Despite the progressiveness of the Maputo Protocol, and its uniqueness in being a human rights instrument for African women and by Africans, 9 countries have entered reservations and declarations on various provisions of the Protocol. These countries are Ethiopia, Kenya, Cameroon, Mauritius, Namibia, The Sahrawi Arab Democratic Republic, South Africa, Uganda, and Algeria. The reservations on the Protocol are on articles ranging from Marriage, the Right to Peace, and Health and Reproductive Rights. It is essential that all reserving countries withdraw their reservations to ensure that women across the continent have uninhibited access to the rights and freedoms provided to them under the Protocol. Additionally, it is important that countries that have not ratified the Maputo Protocol do so without any reservations or declarations.
Here are 21 reasons why the Protocol is important and how it can transform the lived realities of women and girls in Africa if it is ratified, domesticated, and implemented.
The Maputo Protocol…
- Addresses discrimination by obligating State Parties to take appropriate legislative, institutional, and other measures in addressing gender biases that promote inequality against women and girls just like the Convention on the Elimination of all forms of Discrimination against Women.
- Promotes women’s and girls’ rights to dignity by recognizing their human and legal rights. It calls on State Parties to protect them from violence and prohibit any acts that exploit or degrade them.
- Guarantees girls’ and women’s rights to life, integrity, and security of the person, and calls on States to prohibit all forms of exploitation, cruel, inhuman, or degrading punishment and treatment.
- Prohibits harmful practices including all forms of female genital mutilation and advocates for the protection of women at risk of being subjected to harmful practices or other forms of violence.

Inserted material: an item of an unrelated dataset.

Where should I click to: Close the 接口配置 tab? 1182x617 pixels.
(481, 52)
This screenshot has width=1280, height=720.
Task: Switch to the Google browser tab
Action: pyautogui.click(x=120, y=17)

- Sets the minimum age of marriage for girls at 18, and ensures that all marriages take place with the full consent of both parties, among other provisions related to marriage.
- Provides for equality within the context of marriage – at the time of entry, during, and at dissolution. In case of separation, divorce, or annulment of marriage, it provides reciprocal responsibilities towards the children and equitable sharing of joint property deriving from the marriage.
- Is instrumental in promoting women’s access to justice and equal protection before the law. It urges State Parties to take all appropriate measures in ensuring effective access to judicial and legal services.
- Advocates for women’s participation in political and decision-making processes which promote affirmative action and their increased representation in these spaces.
- Provides for women’s right to peaceful existence and their right to take part in the promotion and maintenance of peace.
- Promotes women’s right to protection in armed conflict.
- Champions girls’ and women’s access to education by promoting equality and eliminating discrimination within educational institutions.
- Protects women and girls from all forms of abuse, including sexual harassment in schools and other educational institutions.
- Aspires for an Africa where women and men enjoy equal access to social welfare and economic opportunities. This includes equal remuneration for jobs of equal value for men and women and access to employment.
- Promotes the right to health and reproductive rights which is integral to the attainment of many other fundamental human rights for women and girls and underscores access to adequate and affordable health services.
- Acknowledges safe medical abortions in cases of rape, incest and sexual assault, or where the pregnancy endangers the mental and physical health of the mother or the life of the mother or the foetus, as integral to the reproductive and health rights of women and girls.
- Provides for the right to food security and obligates State Parties to establish adequate food supplies, and provide access to clean drinking water, among other things.
- Requires State Parties to ensure that women have equal access to adequate housing, acceptable living conditions, and the right to a positive cultural context through Articles 16 and 17.
- Lays out provisions that would ensure that the right to sustainable development and the right to a healthy and sustainable environment is realized across Africa.
- Seeks to advance and uphold the rights of vulnerable groups of women including widows, elderly women, women with disabilities, and women in distress.
- Safeguards the right of widows to inherit property and also provides for an equitable share in parents’ properties for both men and women.
- Apart from comprehensively laying down fundamental rights for women and girls, it demands that State Parties provide remedies to women and girls whose rights have been infringed.
While we are excited about the milestones that we have made over the last 21 years, we continue to call on , Burundi, Central African Republic, Chad, Eritrea, Egypt, Madagascar, Morocco, Niger, Somalia, and Sudan to urgently sign, ratify, domesticate, and implement the Protocol.
We also commend South Sudan and Botswana for becoming the 44th and 45th countries (respectively) to ratify the Maputo Protocol, bringing us closer to the universal ratification of the Protocol that we are seeking.